Gıda ve sağlık ilişkisi çok uzun yıllardır tüketicilerin ve araştırıcıların gündeminde yer alan bir konudur. Çoğu zaman basite indirgenerek eleştiri ya da övgü konusu olan bu ilişki ülkemizde olduğu kadar tüm dünyada da yeterli derinlikte ele alınmamaktadır. Bu noktada öne çıkan temel sorun gıdasağlık araştırmalarında disiplinlerarası bir ilişkinin kurulmasında görülen yetersizliktir.

Gıda ve sağlık ilişkisinin doğru kurgulanması ve anlaşılabilmesi için gıda, sağlık, beslenme ve kimya bilimcilerinin birlikte çalışmaları gerekmektedir. Bu ilişki zincirinin tam olarak kurulamaması doğal olarak gıda ve sağlık ilişkisinin tüm risk ve faydaları ile birlikte anlaşılmasını sınırlandırmaktadır. Bu durum doğal olarak tartışmaları da beraberinde getirmekte ve tüketicilerde kafa karışıklıklarına yol açmaktadır.

Gıda ve sağlık ilişkisi tartışılırken iki temel nokta ön plana çıkmaktadır: i) kısa vadede insan sağlığına olumsuz etki yapan gıdalar, ii) uzun vadede insan sağlığını etkileyen gıdalar (gizli kalite faktörü). Kısa vadede insan sağlığına etki eden gıdalar ağırlıklı olarak mikrobiyel risk faktörlerini barındıran gıdalar olarak tanımlanmaktadır.

Bu gıdaların risklerini minimize etmek amacıyla birçok üretim stratejisi geliştirilmiş ve kalite kontrol ve genel hijyen ilkelerini içselleştirmiş firmaların ürünleri bu risklerden büyük ölçüde arındırılmış durumdadır. Asıl sorun tüketilen bir gıdanın uzun vadede yaratabileceği riskler üzerine odaklanılmamasında kaynaklanmaktadır.

Tüketilen bir gıdanın anlık bir sağlık sorunu yaratmamış olması o gıdayı bütünüyle güvenli kılmamaktadır. Anlık sorun yaratmayan ancak birikimli etkisi insan sağlığı üzerinde sorun yaratabilme olasılığı bulunan faktörler çoğu zaman göz ardı edilmektedir. Dolayısıyla, gıdaların üretiminde kullanılan teknolojilerin ve teknolojik parametrelerin seçimi kritik öneme sahiptir.

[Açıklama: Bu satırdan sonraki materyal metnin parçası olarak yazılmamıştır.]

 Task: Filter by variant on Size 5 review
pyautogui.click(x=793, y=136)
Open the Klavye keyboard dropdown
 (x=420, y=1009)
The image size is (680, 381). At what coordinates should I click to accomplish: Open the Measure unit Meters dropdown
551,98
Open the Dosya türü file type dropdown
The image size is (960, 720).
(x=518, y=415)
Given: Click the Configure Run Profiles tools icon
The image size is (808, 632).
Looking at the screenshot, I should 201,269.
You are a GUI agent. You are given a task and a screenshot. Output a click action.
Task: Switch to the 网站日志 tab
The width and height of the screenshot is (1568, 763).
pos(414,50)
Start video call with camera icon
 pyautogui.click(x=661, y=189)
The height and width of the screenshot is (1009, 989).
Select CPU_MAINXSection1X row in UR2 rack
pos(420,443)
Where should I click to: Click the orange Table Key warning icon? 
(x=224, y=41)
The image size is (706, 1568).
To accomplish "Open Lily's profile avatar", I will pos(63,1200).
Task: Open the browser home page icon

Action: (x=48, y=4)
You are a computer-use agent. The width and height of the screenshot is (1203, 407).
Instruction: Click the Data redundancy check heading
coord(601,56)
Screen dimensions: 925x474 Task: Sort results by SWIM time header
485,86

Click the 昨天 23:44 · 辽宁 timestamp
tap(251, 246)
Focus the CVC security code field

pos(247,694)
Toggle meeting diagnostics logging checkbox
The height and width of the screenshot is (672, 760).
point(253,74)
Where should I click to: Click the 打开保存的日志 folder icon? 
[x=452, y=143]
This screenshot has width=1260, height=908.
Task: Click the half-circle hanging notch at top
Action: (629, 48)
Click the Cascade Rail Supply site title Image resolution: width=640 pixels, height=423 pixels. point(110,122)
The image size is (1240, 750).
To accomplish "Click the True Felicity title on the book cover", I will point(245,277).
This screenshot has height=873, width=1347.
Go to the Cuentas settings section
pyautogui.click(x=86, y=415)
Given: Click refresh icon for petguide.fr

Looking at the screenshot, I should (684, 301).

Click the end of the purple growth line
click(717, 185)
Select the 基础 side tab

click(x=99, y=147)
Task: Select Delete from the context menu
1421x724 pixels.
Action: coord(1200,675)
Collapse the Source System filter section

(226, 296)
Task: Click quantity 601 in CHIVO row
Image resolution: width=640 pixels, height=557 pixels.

Doğru bir hammaddeyi yanlış bir teknoloji ile ürüne dönüştürmek ya da doğru bir hammaddeyi doğru bir teknolojiyi yanlış uygulayarak ürüne dönüştürmek uzun vadeli risklerin oluşumunu tetikleyebilmektedir. O nedenle, mevcut teknolojilerin gıda bileşenlerinde meydana getirdiği değişimlerin sağlık etkileri açısından değerlendirmek önem taşımaktadır.

Gıda üretiminde teknoloji kullanımı hijyenik ve seri üretim olanağı sunduğu için vazgeçilmezdir. Ancak, mevcut üretim tekniklerinin gıdaların gerçek beslenme kapasitelerini ortaya koyup koymadığı net değildir. Teknolojik parametrelerde ufak değişiklikler ile gıdaların biyoyarayışlılığı artabilmektedir. Ancak bu sonuca ulaşabilmek için disiplinlerarası çalışmalar gerekmektedir. Bir gıda bileşeninin biyoyarayışlılık düzeyinin anlaşılması için derinlemesine in vitro ve in vivo çalışmaların yürütülmesi şarttır.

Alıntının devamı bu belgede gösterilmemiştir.